Deborah L. Delaronde-Falk lives in central Manitoba on a cattle ranch along the shores of Lake Winnipegosis. I live with my husband Dave, my cat, (Kitty-Putz) a German Short-Haired Pointer named Sadie, a mutt named Choochy and an abandoned dog named Chancy. My favorite cows are 'My Future', 'Slurpy', 'Party Doll', and 'Perogy'. I am a Metis writer who grew up in the community of Duck Bay. I honour my Metis heritage by writing and publishing under my maiden name. All of my stories (with the exception of Friendship Bay and The Rabbit’s Race) are historical in setting and focus around Metis protagonists, settings and story situations which I hope will convey the way of life of the Metis people in early Canadian history. I draw my story ideas from childhood experiences and from children and people close to me. I am now retired as a children’s librarian at Duck Bay School in the community of Duck Bay, Manitoba where I had worked for 26 years. ‘As a child attending school, we never had access to books other than what was contained in our school textbooks. My parents moved to The Pas when I was 10 years old. It was there that I had my first experience with a school library of books and reading. I just never thought that I would spend the rest of my life working in a library or seeing my stories published and shelved in one.’ I have recently published my twelfth book titled ‘Louis Riel Day: The Fur Trade Project’, and my thirteenth book titled 'Metis Spirits: Past Connections' a young adult collection of short stories will be available in the Spring/Summer 2022.
Interview questions with Brandon University Students:
1. What made you interested in writing children's books? I’ve been a school librarian for twenty-six years. When I first started working in this field, one of my first tasks was to check my library collection and order books in subject areas that we lacked. One of the areas that I noted we were lacking was in aboriginal literature for children. At that time, publishers would send schools their catalogs so I had three filing cabinet drawers full of catalogs. This was pretty time intensive. The reading level of books is a primary concern for primary/elementary schools. So, once I had ordered books for the core subject areas that would serve the curriculum, I began looking for native legends, contemporary and historical aboriginal fiction suitable for reading levels N/K – Grade 6. I discovered that although there were some books that would suit our students reading ability, the majority were too high level written for adults and University students for research and/or information purposes. There were a few (but very limited) stories and legends that focused on certain Canadian aboriginal groups, (e.g. Cree, Ojibway, Inuit, etc.) but even less about the Metis. I had to use American publisher catalogues to supplement the native legends and stories section of the library. It was the lack of Metis fictional literature that inspired me to begin studying the writing process to be able to write children’s picture story books. I have since expanded my writing experience to short stories with a book titled ‘Metis Spirits’. This book is a collection of short stories that are contemporary in setting but through some spiritual or ghostly intervention, the main character(s) are transported back to Metis/Canadian history. I am now writing novels with my latest book titled 'The Stone Gift'.

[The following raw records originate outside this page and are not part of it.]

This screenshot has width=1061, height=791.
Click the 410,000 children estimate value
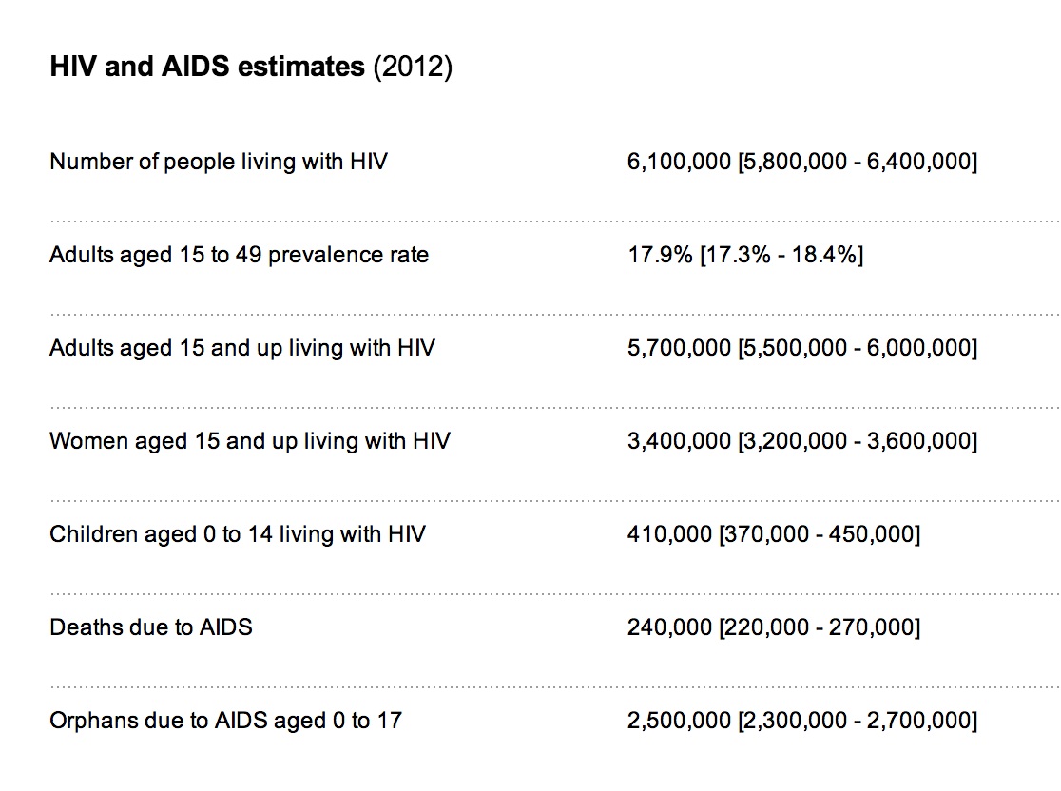(669, 534)
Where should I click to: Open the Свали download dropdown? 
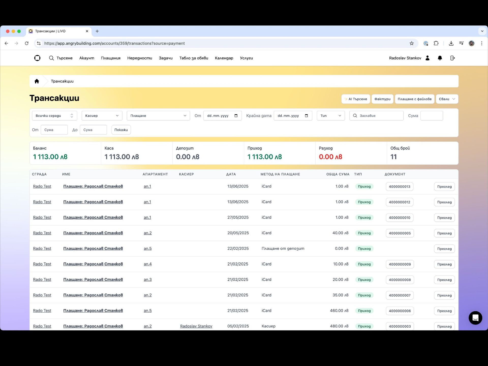point(447,99)
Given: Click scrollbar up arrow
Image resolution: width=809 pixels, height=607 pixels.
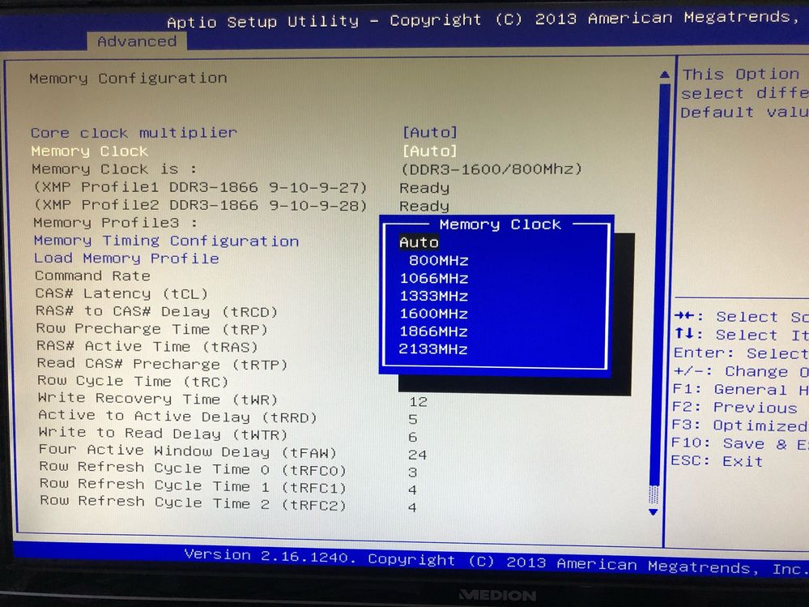Looking at the screenshot, I should (665, 75).
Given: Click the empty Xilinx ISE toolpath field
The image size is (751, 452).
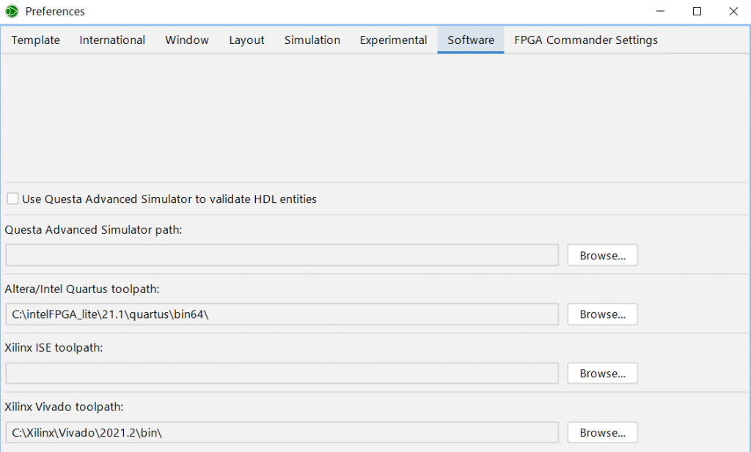Looking at the screenshot, I should tap(282, 374).
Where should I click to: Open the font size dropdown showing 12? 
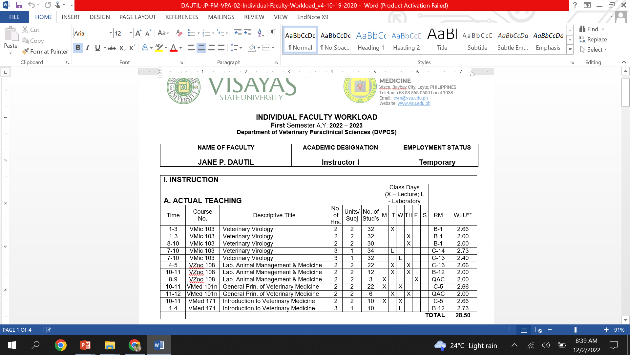point(131,33)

2. Have you been faced with obstacles throughout your life that reflect in your work? Language barriers were an obstacle and challenge in school. As a child, I understood the Saulteaux language and could speak a mixture of Saulteaux and broken English. When my family moved to The Pas, however, there was no one to talk to anymore except my parents. My skin is fair and I have brown hair so it probably seemed strange that I had a native accent. I couldn’t speak words with a 'th' sound and spoke all my 't' words with a 'd'. Because I was laughed at, I focused on learning to speak and write the English language fluently. I couldn’t have written and published ten books if I had continued to speak my language. My grandmother who was treaty preferred to speak her language but also spoke English. My mother is fluent in both Saulteaux and English. As a result, I can still understand a lot of Saulteaux words but can’t speak the language. Some people are gifted and can speak and write in multiple languages. I’m not one of those people.
3. How would you describe yourself in a sentence? I am an imaginative, self-motivated and determined individual who loves to face new challenges.
With all the controversy regarding Indigenous authors, I decided to post my genealogy. A good way to make family connections and help others with their genealogy, too.